Discrimination by therapists compounds the already steep obstacles Americans face in accessing mental health care. There are shortages of mental-health providers even in wealthy areas, and more than half of all counties in the U.S. have no practicing psychiatrists, psychologists, or social workers. In any given year, about one in five Americans has a mental illness, according to the National Alliance on Mental Illness, but nearly 60 percent of those people don’t get services.

Patient advocacy groups have long complained that not enough therapists accept insurance, forcing many of their patients to pay high out-of-pocket rates. (Psychologists’ groups, including the APA, contend that insurance companies’ reimbursement rates are not high enough.)

“If it’s a market where you pretty much have to pay for yourself, the rich are always going to win,” Stanford University psychiatry professor Keith Humphreys told KQED recently.

Ngongang finally did get an appointment, but he realized only after the session that the therapist didn’t accept any insurance. He would have to foot the entire $150 bill himself.

“If you have a good session, you want to go once a week,” he said. “That’s like daycare.”

Alicia Raimundo, a mental-health advocate who now lives in Toronto, said the barriers to access in psychotherapy are especially egregious because many people feel ashamed for needing help in the first place.

When Raimundo was looking for a therapist while living in New York several years ago, she said she used a Westernized version of her last name—Raymond—when contacting therapists online. Her email response rates were higher that way, she said.

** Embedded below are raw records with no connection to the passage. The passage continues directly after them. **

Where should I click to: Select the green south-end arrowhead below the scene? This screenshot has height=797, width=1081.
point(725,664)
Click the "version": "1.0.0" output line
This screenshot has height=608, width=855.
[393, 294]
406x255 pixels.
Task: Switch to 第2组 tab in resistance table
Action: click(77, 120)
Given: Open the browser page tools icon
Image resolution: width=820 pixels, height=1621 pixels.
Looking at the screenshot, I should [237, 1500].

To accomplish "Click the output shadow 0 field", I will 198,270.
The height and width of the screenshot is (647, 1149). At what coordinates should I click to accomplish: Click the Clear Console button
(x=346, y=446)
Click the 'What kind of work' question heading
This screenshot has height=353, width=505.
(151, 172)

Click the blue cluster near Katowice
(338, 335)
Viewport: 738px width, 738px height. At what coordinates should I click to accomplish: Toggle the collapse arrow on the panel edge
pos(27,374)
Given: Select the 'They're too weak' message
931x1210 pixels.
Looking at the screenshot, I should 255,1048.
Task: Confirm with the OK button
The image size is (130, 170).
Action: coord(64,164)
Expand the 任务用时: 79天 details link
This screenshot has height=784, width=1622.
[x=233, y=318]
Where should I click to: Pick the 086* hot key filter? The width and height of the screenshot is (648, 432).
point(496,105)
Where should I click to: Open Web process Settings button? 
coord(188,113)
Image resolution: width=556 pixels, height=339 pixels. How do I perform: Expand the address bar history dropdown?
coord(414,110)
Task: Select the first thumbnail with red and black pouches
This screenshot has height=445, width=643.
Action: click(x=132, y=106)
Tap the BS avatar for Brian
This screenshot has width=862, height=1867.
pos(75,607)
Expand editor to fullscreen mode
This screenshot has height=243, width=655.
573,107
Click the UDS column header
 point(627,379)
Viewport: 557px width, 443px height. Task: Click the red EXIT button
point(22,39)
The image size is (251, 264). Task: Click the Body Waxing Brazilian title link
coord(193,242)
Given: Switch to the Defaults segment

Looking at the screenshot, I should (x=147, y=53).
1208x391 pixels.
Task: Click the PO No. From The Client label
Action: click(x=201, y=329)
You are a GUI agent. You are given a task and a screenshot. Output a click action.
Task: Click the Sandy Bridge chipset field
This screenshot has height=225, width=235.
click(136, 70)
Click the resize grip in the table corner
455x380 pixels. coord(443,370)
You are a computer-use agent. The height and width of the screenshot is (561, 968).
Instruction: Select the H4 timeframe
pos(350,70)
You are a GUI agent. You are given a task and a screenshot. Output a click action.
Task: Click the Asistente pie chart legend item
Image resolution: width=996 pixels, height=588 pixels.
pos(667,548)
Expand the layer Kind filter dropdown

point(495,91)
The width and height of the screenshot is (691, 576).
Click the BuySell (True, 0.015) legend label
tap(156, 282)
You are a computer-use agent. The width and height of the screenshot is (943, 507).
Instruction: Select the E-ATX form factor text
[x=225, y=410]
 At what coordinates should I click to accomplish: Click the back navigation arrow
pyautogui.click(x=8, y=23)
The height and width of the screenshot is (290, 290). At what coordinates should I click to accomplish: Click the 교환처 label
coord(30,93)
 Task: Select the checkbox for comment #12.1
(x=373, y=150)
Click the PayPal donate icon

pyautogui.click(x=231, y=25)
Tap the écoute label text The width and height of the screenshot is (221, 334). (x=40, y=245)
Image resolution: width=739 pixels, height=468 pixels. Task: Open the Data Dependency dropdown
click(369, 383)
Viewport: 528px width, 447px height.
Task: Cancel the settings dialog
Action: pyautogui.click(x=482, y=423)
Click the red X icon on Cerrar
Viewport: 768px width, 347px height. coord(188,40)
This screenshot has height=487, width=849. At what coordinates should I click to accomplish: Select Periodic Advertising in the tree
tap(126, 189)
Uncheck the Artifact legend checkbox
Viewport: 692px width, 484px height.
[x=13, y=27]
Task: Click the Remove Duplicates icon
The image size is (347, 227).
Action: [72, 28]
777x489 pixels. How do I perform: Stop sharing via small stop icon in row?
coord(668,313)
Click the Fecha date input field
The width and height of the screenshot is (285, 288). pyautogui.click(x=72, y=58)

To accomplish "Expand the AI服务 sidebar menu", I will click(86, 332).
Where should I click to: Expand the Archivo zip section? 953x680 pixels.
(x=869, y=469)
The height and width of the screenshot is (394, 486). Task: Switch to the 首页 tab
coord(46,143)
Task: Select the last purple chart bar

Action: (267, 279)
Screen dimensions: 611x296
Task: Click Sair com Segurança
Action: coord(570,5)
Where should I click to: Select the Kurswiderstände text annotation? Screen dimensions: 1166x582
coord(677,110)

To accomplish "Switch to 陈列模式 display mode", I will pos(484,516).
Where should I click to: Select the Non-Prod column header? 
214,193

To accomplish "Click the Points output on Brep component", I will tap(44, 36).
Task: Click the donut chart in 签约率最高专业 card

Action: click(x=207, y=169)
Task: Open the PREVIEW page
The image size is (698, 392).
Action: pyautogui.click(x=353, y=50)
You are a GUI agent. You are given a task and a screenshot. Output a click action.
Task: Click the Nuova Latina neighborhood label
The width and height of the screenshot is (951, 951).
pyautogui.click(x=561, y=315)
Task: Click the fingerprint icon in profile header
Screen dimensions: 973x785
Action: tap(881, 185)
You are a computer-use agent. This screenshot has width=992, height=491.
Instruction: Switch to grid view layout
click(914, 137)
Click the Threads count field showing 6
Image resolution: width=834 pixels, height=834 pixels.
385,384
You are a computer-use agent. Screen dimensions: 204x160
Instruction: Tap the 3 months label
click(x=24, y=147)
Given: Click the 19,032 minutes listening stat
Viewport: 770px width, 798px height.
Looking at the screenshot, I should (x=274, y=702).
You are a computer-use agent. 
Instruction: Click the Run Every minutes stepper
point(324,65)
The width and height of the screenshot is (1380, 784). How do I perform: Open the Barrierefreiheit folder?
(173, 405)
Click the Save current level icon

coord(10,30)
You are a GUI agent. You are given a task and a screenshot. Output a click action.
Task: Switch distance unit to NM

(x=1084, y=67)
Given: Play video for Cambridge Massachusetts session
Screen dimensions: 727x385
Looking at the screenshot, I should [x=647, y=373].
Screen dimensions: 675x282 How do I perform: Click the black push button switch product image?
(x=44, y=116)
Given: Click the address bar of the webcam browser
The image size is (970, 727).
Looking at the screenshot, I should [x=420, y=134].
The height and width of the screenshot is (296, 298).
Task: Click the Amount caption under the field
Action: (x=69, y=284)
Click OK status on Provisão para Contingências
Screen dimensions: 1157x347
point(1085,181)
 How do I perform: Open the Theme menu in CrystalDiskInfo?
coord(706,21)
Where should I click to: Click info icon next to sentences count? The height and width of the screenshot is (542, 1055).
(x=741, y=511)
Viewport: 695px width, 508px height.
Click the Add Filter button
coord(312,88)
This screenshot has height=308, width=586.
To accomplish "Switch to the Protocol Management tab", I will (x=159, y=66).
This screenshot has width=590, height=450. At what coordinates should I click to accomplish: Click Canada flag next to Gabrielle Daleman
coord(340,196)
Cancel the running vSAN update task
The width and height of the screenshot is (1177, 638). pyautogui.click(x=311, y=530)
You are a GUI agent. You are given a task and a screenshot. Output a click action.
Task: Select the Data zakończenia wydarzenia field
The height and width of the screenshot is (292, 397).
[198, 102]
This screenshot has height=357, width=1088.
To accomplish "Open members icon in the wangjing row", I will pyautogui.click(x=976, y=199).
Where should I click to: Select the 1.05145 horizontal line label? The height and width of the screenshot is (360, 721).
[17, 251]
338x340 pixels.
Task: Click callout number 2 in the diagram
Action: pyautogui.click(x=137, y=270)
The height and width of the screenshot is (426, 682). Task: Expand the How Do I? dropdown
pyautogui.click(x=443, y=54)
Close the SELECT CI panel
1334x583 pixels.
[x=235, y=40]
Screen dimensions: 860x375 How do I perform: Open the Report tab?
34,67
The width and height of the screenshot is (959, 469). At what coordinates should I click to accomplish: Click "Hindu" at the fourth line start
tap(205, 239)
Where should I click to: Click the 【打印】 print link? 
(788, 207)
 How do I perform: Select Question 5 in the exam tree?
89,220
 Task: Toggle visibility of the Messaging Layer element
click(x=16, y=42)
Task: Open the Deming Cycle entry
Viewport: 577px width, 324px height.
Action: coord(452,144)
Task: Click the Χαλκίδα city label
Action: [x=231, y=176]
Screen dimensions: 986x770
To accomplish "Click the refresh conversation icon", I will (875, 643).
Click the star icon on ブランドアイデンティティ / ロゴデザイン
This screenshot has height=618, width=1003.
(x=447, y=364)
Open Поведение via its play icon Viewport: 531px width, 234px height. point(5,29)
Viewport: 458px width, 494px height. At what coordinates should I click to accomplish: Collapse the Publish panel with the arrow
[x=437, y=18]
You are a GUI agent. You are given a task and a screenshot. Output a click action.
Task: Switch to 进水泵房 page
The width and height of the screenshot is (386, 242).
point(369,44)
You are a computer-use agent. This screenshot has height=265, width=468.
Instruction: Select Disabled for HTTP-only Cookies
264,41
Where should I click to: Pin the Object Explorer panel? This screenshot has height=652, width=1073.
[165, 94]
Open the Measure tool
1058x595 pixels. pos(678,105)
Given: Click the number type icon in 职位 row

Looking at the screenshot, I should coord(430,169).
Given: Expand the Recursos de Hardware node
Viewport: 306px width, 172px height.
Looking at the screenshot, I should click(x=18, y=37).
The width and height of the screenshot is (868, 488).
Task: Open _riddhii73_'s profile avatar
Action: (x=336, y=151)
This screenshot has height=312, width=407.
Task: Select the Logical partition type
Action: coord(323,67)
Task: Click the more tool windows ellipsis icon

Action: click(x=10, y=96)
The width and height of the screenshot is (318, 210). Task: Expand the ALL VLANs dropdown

Ngongang said there might be a tech solution to psychotherapy’s access problems. For years, he said, taxis wouldn’t stop for him. The rise of Uber, where the hailing process is colorblind, has made it much easier to find a ride. Perhaps a similar app for insurance-accepting psychologists would improve things, he mused.

“Now that we recognize mental health is an important piece of wellness, how do we create infrastructure to support that?” he said. “Right now, it’s a luxury. It’s implied that it’s for a certain class.”